Madalena Simas Branco


Member type
Former Members
CIBIO-InBIO, Universidade do Porto, Campus de Vairão, Rua Padre Armando Quintas, 4485-661 Vairão, Portugal

At present, my research interests relate to the analysis of the patterns of populations' genetic structure of several rocky intertidal invertebrates from the Northeast Atlantic and Mediterranean region. A major goal is to investigate how life-history strategies (presence/absence of a state in the life cycle high dispersal ability) interact with the environment (ocean currents, oceanographic fronts, geographic barriers and geomorphological histories) and to what extent these interactions determine the interpopulation relationships, size of distributional areas and, consequently, the evolutionary path of species.


The rocky intertidal is occupied by a variety of small invertebrates about which taxonomic information is, vague or even nonexistent. In this context I am interested in the contribution of molecular tools to clarify taxonomic issues. Misidentifications, due to shallow or inaccurate taxonomies, often result in the establishment of erroneous distributional areas. To what extent do these errors affect our perception of biodiversity in some regions? On the other hand, the investigation of patterns of genetic structure of populations of small invertebrates with different dispersal abilities, contributes to a better understanding of biogeographical histories.

(SUPPLIED ENTRIES)
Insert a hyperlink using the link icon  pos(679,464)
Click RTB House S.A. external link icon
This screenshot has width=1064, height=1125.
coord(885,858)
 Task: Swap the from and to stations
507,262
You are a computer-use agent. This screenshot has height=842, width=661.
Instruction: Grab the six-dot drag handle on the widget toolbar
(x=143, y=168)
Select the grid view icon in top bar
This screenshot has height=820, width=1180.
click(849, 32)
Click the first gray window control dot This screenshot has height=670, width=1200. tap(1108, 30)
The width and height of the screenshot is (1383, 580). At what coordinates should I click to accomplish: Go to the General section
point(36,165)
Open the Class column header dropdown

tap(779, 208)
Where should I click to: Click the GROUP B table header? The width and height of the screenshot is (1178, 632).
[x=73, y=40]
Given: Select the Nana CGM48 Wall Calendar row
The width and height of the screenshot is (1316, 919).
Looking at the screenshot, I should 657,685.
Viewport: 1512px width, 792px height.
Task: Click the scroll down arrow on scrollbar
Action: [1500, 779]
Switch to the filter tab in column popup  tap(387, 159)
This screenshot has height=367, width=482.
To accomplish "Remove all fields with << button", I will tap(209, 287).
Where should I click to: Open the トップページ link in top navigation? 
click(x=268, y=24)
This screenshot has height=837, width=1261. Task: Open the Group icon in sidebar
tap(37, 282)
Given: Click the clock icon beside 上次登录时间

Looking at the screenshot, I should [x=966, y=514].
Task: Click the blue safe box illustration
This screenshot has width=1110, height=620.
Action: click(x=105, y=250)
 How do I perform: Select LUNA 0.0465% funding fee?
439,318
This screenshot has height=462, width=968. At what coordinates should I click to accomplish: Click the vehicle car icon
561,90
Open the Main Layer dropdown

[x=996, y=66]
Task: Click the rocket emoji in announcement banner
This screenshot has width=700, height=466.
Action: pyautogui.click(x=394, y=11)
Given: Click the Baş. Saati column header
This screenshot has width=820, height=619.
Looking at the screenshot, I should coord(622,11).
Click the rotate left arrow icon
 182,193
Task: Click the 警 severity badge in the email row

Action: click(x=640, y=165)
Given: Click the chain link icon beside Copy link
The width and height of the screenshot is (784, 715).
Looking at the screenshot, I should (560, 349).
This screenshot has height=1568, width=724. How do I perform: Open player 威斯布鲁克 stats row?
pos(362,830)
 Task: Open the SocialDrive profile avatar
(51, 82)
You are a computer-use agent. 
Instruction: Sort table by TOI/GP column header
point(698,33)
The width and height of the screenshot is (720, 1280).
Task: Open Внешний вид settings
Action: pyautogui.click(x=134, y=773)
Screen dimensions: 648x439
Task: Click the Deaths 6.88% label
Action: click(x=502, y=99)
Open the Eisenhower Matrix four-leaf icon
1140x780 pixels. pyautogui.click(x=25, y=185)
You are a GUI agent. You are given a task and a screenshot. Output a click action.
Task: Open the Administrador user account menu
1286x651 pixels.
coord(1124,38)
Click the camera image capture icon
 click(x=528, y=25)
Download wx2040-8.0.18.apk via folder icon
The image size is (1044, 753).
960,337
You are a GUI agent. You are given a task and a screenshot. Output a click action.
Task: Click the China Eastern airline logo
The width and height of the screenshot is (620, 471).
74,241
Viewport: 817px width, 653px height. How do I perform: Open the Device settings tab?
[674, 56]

(WHAT YOU NEED TO DO)
**A)** Sum up Madalena Simas Branco's research profile in two sentences.
**B)** Write the next few sentences of Madalena Simas Branco's research profile, picking up after its last sentence.
The entries have nothing to do with the research profile.

(ANSWERS PER TASK)
**A)** Madalena Simas Branco, listed as a former member at CIBIO-InBIO at the Universidade do Porto, studies the genetic structure of populations of rocky intertidal invertebrates from the Northeast Atlantic and Mediterranean, asking how life-history strategies interact with the environment to shape relationships between populations, the size of distributional areas and the evolutionary path of species. The research also uses molecular tools to clarify the vague taxonomy of these small invertebrates, since misidentifications can lead to wrong distributional areas, and looks at genetic structure in species with different dispersal abilities to better understand biogeographical histories.

**B)**
The general patterns of the biogeographical history of the Mediterranean are well known. However, a closer look at the literature reveals two major biases:

1) most studies have targeted the European coast of the western Mediterranean basin, and

2) most of these works focuses on fish species, which usually have large dispersal capabilities.


The ongoing investigation ("MED HIST: A slow motion perspective of the biogeographical history of the Mediterranean", financed by FCT, Ref. PTDC/MAR/104169/2008) on the phylogeny and phylogeography of the genus Stenosoma Leach, 1814, with special emphasis on the African coast has revealed new species (Xavier et al. 2011, Zookeys) as well as biogeographic patterns almost unknown (Xavier et al. 2011, Biol. J. Linn. Soc.).